The geopolitical conflict in the Iran region has evolved into a full-blown supply shock rippling across energy, agriculture, and financial markets. Oil inventories are falling at a record pace globally as Iran's Kharg Island jetties remain empty and tanker routing through the Strait of Hormuz becomes increasingly risky. Saudi Arabia's crude output hit its lowest since 1990 at roughly 8.1 million barrels daily, a 20% decline from pre-war levels. North Sea oil grades, typically a pricing benchmark, traded at a discount for the first time during the conflict as immediate supply fears ease slightly; however, the medium-term outlook remains tight.

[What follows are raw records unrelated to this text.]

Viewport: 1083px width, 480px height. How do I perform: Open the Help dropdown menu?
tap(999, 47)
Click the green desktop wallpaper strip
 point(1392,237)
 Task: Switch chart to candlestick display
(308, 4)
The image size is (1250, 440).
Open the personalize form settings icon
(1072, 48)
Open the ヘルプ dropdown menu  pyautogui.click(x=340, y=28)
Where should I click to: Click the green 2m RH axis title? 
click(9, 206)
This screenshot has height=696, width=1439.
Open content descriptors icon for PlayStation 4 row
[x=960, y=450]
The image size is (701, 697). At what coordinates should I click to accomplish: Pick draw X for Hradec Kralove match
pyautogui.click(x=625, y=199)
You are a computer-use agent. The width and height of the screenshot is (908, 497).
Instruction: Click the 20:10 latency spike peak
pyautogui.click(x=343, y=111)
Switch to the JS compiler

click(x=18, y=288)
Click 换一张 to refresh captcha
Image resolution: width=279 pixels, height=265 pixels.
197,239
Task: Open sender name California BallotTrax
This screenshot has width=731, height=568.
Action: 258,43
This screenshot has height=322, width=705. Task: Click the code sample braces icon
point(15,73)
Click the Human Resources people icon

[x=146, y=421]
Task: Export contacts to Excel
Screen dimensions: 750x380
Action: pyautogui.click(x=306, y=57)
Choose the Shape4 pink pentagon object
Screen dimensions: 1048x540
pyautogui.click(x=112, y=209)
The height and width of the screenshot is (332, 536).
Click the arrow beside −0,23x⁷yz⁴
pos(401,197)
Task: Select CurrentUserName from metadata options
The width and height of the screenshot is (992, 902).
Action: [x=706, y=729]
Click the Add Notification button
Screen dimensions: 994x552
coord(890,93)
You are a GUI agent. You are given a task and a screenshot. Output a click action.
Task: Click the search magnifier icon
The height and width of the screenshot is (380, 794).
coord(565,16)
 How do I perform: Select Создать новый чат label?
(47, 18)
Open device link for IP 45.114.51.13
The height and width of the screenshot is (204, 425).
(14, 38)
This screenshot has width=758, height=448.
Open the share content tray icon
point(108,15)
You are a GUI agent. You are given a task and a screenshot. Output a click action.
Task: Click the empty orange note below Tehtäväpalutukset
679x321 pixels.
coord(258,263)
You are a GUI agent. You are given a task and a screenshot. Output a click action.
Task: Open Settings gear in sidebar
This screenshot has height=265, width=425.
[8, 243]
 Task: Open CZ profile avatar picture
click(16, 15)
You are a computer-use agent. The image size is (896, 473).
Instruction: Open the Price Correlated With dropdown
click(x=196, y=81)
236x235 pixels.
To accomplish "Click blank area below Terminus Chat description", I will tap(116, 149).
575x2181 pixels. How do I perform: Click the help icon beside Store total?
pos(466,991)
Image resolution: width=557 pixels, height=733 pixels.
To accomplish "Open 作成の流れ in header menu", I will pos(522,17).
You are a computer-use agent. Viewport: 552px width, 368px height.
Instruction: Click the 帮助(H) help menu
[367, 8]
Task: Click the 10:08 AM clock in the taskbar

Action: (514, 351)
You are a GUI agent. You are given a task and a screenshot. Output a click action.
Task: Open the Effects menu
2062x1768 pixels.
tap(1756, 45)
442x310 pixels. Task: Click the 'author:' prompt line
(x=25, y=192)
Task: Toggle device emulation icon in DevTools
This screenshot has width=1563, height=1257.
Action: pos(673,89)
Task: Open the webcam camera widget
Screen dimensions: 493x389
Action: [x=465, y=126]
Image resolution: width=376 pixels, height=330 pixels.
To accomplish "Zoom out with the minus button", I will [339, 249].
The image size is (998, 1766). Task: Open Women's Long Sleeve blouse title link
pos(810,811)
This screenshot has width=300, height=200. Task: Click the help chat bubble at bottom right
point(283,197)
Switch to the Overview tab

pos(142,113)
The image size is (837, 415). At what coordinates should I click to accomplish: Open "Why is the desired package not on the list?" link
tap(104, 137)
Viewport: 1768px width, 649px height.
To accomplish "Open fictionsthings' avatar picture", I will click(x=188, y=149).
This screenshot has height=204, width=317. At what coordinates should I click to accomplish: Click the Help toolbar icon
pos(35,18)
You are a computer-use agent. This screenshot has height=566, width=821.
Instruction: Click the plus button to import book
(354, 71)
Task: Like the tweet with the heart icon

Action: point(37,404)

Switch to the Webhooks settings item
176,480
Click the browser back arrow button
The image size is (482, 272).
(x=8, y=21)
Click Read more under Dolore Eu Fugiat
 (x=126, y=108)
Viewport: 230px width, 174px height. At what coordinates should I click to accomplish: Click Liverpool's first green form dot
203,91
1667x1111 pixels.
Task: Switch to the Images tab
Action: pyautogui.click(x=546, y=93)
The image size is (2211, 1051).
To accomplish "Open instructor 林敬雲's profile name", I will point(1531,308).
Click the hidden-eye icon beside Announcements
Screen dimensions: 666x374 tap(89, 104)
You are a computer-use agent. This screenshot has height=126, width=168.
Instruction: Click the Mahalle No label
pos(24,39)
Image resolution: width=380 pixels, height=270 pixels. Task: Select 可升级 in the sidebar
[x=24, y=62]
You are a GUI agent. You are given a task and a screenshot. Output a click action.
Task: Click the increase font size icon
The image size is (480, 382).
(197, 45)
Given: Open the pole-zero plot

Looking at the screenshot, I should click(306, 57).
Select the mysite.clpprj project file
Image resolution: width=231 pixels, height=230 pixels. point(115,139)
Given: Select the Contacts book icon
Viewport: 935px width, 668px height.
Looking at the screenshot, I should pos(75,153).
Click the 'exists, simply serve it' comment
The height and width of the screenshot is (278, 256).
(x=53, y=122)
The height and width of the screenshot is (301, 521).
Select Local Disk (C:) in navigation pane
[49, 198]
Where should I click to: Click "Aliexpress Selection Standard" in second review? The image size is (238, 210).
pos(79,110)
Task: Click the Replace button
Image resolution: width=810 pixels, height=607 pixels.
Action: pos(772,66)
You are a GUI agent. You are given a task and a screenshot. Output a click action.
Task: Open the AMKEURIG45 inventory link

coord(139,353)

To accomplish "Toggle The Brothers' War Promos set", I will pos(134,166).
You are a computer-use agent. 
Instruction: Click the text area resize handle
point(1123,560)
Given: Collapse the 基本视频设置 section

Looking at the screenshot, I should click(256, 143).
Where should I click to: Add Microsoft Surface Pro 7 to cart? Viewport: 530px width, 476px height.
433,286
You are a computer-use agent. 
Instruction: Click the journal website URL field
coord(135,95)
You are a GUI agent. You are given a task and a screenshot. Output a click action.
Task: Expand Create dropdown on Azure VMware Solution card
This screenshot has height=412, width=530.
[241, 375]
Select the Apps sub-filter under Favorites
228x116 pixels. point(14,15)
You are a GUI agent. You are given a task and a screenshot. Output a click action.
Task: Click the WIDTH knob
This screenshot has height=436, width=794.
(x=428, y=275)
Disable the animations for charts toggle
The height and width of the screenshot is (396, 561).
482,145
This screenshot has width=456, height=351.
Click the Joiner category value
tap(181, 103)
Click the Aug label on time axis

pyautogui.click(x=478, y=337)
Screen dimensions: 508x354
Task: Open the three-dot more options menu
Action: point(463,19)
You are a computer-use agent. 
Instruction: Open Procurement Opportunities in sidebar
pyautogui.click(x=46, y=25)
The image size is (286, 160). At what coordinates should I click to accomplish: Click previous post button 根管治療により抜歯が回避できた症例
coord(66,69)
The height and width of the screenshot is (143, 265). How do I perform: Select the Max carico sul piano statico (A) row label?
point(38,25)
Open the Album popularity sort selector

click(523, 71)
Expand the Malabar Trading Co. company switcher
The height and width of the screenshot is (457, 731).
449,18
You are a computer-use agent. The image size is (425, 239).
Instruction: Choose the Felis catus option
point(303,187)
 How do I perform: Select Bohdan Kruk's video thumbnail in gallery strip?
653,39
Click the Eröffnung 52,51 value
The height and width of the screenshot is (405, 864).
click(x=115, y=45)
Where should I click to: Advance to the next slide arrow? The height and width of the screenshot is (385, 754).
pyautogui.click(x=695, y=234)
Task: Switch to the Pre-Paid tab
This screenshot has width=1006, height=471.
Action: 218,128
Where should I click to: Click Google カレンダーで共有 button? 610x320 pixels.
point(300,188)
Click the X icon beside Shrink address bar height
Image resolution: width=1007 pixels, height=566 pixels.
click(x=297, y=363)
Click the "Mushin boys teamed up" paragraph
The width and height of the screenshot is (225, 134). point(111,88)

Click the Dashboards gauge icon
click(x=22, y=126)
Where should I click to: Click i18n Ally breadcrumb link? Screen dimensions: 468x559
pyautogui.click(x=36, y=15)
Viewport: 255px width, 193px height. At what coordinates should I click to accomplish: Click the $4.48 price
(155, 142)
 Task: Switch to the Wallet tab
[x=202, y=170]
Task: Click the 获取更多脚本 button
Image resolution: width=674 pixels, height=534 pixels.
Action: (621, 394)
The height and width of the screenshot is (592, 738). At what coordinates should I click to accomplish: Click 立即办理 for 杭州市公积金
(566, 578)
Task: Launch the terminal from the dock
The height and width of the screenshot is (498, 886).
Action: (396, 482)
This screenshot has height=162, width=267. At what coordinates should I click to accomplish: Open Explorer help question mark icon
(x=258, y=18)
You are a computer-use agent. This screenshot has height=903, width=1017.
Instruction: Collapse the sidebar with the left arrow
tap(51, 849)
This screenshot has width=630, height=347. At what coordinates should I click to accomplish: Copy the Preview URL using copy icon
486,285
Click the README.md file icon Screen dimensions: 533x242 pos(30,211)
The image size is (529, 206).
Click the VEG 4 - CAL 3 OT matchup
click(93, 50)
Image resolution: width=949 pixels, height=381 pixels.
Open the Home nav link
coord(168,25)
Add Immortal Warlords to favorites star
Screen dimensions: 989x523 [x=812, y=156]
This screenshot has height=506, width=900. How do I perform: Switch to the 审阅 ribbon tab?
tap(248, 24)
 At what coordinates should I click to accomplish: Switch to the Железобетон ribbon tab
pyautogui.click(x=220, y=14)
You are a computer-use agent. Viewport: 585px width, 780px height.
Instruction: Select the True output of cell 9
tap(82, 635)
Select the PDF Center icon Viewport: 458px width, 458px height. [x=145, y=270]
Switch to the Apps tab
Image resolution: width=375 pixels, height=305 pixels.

The second-order effects are compounding. Turkey's foreign reserves fell by a record monthly amount in March as capital fled emerging markets on energy shocks and risk-off sentiment. India faces potential diesel shortages and may need to raise fuel prices if crude stays elevated; truckers are already stranded at service stations. Europe's natural gas supply is increasingly dependent on US LNG (a record high share of EU imports expected this year), making the continent vulnerable to geopolitical oscillations between the US and Russia. Ukraine's grain and fertilizer exports are also constrained by the conflict's impact on nutrient availability, threatening food security in vulnerable nations like Malawi.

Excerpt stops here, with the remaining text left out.